Could the authors clarify how they selected the similarity thresholds for determining layer redundancy?
Given that redundancy can occur within layers, did the authors consider intra-layer sharing (e.g., across attention heads or feed-forward components within a layer)?
Have the authors considered implementing shape adaptation mechanisms, such as transformation techniques that allow shared parameters to fit across layers of varying dimensions?
Have the authors considered including these analyses to substantiate the choice of layers for parameter sharing?
Could the authors provide more detailed ablation studies on the effects of varying ranks, similarity thresholds, or different parameter-sharing strategies?

审稿意见

评分: 5置信度: 42024-11-04

In this paper, the authors proposed ShareLoRA, a new PEFT method that allows the LoRA modules to be shared among multiple layers. A greedy algorithm was used to find these layers with similar representations. Experiments on multiple datasets show some good performance in certain tasks over several baseline methods.

优点

Multiple experiments were conducted on several tasks with comparison to a few baseline methods.
Writing in general is good and easy to follow.

缺点

There is already very limited tunable parameters with LoRA, I am not sure further reducing it by ~20% is worthwhile given the complexity introduced in the proposed approach and its not convincing performance (i.e., the result from Table 2 and 3).
The need of sample dataset D∗ makes the proposed algorithm less applicable unless one common calibration dataset can be used for all the different tasks which I did not see from the current draft.
The performance seems very sensitive to the hyper-parameter similarity threshold from Table 4. Are there any principles or rule of thumb to set this parameters for different models/tasks?
Typo. "LoRA LoRA" in line 061 should be "LoRA".

问题

Overall, I am not quite convinced that the proposed approach is widely applicable. Please refer to the weakness section for the rationals and provide rebuttal accordingly.

审稿意见

评分: 5置信度: 42024-11-04

In this paper, the authors aim to leverage the redundancy present in pre-trained foundation models to further reduce memory requirements in LoRA. The authors propose the ShareLoRA to achieve this goal. The proposed ShareLoRA comprises two key components: (1) layer similarity computation; (2) LoRA sharing.

优点

(1) The direction of reducing memory requirements in LoRA by layer sharing is interesting.

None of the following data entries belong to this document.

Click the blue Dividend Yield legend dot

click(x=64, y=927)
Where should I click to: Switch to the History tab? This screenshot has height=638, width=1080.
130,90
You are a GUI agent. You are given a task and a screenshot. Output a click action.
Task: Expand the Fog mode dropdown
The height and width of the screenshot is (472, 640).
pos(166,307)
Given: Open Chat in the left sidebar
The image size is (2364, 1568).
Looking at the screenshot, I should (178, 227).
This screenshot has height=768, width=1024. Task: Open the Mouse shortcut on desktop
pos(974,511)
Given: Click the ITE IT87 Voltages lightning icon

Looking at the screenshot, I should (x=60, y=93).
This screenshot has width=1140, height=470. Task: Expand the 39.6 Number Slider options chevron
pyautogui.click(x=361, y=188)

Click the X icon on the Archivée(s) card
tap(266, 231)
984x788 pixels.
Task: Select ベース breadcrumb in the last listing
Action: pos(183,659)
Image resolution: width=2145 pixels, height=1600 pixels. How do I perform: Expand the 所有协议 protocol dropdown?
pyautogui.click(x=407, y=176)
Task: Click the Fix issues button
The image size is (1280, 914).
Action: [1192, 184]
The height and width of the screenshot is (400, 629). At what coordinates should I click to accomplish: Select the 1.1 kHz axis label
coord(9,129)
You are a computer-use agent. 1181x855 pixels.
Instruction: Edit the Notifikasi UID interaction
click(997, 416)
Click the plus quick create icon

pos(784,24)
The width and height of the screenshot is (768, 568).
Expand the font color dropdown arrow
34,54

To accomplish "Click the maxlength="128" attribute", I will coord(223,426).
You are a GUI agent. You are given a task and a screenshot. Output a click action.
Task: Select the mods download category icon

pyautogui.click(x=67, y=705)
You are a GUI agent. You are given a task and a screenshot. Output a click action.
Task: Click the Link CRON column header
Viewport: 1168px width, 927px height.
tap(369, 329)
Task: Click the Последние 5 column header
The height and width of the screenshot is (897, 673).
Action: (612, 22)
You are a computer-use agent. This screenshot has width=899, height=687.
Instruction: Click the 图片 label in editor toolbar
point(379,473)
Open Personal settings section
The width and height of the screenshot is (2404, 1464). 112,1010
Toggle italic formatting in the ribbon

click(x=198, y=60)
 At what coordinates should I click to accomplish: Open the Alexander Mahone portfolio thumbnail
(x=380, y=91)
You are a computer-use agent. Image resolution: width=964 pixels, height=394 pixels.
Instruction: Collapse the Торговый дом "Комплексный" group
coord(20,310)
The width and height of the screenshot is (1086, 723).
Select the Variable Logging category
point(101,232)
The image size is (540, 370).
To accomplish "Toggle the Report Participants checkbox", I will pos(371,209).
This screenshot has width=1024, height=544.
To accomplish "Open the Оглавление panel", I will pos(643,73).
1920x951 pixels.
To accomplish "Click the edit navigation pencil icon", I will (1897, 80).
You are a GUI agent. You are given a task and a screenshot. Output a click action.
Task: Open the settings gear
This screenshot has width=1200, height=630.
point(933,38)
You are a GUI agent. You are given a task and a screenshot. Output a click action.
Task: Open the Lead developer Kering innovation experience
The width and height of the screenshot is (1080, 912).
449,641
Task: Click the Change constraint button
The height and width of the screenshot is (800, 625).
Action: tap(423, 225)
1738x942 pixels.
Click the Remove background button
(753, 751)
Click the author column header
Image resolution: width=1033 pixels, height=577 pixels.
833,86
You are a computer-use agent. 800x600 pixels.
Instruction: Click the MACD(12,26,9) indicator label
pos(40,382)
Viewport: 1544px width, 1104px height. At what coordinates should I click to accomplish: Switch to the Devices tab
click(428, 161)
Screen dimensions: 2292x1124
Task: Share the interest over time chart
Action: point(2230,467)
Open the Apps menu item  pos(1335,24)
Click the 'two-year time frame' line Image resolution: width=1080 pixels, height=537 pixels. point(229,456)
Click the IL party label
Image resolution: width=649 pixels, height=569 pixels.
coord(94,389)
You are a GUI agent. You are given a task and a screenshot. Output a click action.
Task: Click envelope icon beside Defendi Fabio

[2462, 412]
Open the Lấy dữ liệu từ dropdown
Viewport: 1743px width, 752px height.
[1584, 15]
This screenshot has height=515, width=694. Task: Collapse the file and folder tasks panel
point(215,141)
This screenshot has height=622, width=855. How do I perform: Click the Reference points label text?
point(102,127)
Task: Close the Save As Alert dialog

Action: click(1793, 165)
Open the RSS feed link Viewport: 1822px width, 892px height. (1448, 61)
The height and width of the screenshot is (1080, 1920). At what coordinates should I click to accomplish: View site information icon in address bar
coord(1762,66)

(2) The proposed method is sound.

(3) The paper is easy to follow.

缺点

(1) The authors should check their writing. In Line 061, During fine-tuning, LoRA LoRA. In Line 182, the name of the proposed method is ShareLoRA, not AutoLoRA.

(2) The authors should add experiments on Llama-13B to demonstrate the scalability of the ShareLoRA.

(3) the authors should add experiments on NLG tasks to demonstrate the generalizability of the ShareLoRA.

问题

Please see weaknesses.

2024-11-27

As the authors do not make responses, and I checked other reviewers' comments, I decide to lower my rating.

撤稿通知

2024-12-09

I have read and agree with the venue's withdrawal policy on behalf of myself and my co-authors.